» Problem requirements
Go through the entries below and count the lines holding the word "computer". Reply with only the number, please.

» Given information

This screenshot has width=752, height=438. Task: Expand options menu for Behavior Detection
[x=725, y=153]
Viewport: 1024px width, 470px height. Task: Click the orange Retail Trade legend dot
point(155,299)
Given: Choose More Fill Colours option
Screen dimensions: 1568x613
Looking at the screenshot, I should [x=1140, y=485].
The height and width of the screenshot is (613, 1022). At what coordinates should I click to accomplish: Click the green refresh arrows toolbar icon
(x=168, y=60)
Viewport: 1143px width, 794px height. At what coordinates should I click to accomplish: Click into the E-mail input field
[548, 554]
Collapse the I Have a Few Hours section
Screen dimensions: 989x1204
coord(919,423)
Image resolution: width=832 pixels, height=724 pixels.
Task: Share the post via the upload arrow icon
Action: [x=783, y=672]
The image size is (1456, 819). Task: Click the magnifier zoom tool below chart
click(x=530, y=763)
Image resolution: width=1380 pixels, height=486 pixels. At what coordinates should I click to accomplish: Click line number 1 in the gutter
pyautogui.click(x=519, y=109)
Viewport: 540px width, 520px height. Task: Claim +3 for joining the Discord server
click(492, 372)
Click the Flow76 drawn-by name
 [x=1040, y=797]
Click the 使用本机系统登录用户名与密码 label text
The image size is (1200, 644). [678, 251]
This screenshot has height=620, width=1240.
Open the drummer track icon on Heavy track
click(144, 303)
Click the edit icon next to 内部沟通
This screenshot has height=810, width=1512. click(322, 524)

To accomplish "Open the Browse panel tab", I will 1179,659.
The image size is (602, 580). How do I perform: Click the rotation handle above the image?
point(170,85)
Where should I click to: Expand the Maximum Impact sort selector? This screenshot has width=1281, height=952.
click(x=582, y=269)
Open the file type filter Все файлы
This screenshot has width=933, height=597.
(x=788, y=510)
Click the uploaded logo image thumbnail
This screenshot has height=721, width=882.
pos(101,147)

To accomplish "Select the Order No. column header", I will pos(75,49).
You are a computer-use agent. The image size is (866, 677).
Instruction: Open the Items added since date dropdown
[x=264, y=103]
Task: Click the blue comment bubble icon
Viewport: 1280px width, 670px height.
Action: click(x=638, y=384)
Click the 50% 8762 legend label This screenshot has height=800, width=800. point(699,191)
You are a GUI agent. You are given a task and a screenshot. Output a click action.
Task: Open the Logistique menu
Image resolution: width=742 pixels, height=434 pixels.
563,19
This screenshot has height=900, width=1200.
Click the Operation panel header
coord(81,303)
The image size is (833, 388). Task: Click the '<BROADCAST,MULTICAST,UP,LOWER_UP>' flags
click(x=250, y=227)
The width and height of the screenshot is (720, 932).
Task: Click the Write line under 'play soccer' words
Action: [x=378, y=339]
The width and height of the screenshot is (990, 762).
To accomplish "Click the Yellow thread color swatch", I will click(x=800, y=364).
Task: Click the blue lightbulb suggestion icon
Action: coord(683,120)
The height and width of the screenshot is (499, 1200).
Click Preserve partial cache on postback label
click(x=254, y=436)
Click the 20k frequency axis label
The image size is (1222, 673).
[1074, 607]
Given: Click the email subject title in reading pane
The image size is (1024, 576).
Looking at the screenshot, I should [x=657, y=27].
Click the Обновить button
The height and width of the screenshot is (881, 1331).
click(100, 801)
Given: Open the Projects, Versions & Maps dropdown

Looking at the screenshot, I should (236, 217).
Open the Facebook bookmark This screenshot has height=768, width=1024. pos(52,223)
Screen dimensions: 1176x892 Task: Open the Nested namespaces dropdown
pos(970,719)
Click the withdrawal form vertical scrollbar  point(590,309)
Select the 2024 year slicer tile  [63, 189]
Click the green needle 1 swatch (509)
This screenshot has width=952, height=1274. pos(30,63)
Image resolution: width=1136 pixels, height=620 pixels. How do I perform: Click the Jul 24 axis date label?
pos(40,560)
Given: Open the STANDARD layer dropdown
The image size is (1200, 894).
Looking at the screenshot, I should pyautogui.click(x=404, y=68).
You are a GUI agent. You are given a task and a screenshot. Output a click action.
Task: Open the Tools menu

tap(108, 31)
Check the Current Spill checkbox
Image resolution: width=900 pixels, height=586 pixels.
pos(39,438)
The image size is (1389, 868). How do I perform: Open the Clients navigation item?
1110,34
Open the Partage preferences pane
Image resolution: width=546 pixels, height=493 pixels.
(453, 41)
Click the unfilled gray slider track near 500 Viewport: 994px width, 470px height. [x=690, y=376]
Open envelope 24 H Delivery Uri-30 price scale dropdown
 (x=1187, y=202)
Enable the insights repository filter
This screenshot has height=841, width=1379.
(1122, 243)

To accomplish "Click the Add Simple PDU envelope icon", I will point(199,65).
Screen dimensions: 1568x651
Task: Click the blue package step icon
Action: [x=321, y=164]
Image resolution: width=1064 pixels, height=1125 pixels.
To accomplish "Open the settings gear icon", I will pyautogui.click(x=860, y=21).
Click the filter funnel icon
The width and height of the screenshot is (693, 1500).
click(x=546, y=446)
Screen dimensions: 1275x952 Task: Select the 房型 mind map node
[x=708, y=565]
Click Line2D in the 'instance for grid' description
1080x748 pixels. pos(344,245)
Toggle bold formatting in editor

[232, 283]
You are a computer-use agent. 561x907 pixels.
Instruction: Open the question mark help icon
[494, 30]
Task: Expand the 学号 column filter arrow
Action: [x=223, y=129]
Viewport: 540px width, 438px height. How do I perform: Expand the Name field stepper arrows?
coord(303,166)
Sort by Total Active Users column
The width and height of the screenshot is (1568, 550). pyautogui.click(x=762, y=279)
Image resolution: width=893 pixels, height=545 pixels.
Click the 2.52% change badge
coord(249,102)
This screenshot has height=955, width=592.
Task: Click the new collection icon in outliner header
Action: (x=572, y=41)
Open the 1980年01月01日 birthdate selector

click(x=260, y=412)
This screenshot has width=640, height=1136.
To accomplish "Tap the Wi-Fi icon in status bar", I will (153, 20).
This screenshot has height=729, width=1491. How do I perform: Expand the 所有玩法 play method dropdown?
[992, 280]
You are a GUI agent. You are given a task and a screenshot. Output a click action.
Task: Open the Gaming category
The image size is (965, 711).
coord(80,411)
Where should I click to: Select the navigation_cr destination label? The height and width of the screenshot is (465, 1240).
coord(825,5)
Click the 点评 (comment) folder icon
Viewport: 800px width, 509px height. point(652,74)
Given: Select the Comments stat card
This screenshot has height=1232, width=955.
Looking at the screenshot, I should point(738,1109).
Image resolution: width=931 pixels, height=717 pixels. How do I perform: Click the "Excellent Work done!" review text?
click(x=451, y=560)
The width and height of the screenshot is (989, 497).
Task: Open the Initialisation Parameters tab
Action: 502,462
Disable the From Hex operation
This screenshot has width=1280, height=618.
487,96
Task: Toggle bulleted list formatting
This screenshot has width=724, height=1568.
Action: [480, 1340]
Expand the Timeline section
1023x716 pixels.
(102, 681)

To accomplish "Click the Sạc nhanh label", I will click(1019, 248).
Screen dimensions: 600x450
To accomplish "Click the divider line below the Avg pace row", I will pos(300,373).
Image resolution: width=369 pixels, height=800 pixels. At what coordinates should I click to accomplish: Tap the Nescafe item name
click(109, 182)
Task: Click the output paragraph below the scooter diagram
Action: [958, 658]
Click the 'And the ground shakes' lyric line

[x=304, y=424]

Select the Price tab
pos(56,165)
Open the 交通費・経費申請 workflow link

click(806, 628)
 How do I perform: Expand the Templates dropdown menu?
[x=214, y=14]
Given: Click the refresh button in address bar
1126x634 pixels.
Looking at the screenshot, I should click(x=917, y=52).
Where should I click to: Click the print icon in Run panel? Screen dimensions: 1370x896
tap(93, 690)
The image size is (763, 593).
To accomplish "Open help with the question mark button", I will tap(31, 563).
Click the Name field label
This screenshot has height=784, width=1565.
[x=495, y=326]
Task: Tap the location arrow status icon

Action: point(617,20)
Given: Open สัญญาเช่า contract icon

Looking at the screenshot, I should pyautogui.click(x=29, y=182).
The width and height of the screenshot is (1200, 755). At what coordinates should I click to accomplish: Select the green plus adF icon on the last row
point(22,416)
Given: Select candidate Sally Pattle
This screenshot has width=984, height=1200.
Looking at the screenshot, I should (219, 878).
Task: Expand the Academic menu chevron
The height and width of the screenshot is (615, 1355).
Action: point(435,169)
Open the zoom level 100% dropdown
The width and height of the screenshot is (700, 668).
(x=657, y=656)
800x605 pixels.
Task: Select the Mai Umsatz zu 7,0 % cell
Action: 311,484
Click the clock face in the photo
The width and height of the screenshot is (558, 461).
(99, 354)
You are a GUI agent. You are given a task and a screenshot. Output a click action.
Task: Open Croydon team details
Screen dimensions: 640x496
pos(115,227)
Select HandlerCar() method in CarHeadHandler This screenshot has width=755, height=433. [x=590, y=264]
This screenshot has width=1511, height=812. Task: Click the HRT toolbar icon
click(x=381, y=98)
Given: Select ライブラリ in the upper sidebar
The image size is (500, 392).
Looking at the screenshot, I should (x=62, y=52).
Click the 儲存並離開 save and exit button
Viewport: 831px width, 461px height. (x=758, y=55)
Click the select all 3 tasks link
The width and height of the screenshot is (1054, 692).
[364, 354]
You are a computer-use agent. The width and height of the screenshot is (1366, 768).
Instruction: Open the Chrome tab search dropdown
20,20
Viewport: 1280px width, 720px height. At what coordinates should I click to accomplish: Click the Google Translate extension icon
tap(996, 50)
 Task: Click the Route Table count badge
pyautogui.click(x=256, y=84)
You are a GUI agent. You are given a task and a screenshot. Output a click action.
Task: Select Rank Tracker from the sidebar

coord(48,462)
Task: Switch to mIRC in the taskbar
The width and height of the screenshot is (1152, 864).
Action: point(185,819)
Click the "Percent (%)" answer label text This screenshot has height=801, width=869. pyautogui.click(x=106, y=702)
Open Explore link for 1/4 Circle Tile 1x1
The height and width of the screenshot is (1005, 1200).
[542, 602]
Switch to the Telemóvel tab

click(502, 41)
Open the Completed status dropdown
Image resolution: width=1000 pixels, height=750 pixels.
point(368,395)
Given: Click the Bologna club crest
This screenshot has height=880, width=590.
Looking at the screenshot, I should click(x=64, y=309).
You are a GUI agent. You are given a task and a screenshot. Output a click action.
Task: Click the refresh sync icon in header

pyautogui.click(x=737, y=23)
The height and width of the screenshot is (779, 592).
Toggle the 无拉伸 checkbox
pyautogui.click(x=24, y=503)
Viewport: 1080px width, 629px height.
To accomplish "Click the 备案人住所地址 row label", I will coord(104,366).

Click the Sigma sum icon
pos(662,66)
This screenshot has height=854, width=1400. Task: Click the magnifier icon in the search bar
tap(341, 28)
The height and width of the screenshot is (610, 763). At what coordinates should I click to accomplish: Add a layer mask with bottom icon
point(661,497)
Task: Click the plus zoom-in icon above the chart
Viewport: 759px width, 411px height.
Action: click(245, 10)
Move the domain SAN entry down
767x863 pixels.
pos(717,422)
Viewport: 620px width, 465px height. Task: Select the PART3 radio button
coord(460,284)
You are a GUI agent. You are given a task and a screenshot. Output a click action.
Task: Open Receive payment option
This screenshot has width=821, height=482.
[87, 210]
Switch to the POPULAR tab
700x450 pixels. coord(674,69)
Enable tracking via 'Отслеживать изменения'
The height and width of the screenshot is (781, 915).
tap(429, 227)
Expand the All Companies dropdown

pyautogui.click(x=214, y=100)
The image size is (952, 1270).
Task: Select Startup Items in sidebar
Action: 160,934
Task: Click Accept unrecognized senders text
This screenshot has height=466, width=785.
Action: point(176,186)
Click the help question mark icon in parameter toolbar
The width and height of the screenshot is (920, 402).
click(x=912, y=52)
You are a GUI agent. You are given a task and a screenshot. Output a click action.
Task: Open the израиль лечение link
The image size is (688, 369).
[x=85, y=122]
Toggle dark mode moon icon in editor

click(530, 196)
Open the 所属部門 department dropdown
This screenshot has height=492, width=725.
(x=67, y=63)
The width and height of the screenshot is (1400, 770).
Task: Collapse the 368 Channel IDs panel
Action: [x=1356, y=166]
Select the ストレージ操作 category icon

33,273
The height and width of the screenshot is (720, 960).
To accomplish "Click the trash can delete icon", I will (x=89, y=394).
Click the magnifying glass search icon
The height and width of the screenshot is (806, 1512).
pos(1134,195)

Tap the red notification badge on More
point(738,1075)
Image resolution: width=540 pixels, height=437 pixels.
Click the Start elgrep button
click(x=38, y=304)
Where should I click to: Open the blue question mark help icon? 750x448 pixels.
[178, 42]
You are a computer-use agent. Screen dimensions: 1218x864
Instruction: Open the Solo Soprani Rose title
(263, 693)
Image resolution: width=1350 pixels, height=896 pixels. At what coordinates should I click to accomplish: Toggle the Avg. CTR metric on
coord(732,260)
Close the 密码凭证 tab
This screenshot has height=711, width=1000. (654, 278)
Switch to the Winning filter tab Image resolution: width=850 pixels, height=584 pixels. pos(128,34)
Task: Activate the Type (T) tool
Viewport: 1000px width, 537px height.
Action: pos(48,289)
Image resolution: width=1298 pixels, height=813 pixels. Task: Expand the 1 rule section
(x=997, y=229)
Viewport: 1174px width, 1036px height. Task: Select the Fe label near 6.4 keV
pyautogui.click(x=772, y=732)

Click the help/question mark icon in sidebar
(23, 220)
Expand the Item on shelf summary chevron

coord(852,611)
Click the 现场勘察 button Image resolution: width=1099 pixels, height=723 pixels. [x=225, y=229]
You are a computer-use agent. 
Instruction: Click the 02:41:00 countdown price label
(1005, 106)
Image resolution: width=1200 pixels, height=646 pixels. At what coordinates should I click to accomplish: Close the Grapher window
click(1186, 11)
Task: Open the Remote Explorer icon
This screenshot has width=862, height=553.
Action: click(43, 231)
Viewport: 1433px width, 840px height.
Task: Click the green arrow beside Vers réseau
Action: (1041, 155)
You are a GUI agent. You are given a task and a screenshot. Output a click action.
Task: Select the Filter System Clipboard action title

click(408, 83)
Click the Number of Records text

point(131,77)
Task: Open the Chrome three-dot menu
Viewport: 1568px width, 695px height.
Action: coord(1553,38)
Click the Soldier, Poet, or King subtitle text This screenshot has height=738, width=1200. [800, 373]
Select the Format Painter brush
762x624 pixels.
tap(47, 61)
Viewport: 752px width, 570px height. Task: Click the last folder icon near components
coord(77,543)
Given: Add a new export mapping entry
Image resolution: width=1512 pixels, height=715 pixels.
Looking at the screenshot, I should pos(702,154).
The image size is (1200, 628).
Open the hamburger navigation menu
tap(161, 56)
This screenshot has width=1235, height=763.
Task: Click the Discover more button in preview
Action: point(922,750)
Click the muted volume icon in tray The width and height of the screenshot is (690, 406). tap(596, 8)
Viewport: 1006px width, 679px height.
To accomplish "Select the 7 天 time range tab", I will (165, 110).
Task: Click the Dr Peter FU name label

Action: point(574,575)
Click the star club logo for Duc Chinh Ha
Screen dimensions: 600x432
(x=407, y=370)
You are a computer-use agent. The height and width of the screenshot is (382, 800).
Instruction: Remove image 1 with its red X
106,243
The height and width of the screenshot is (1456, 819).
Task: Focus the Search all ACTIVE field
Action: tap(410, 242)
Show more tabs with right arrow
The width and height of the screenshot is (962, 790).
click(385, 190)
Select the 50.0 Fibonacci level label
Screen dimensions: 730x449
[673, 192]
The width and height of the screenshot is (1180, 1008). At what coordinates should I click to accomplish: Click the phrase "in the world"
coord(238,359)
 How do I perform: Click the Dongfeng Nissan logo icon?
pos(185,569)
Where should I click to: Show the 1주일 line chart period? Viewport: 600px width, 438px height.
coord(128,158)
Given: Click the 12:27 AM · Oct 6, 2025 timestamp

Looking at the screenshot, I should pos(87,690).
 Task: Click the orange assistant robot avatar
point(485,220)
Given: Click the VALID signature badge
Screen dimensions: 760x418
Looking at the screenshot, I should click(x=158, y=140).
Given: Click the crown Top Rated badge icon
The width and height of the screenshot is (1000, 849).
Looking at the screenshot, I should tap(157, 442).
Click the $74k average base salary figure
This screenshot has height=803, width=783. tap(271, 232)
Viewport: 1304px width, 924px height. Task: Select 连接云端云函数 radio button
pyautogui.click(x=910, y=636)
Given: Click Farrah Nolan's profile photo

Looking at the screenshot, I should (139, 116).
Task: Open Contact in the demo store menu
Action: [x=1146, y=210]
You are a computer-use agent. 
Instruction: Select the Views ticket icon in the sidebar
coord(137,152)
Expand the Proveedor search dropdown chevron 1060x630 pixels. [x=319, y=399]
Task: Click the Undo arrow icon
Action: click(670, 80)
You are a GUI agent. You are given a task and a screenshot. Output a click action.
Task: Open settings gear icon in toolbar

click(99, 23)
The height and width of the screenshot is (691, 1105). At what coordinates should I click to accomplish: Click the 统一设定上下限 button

» Solution to the problem
7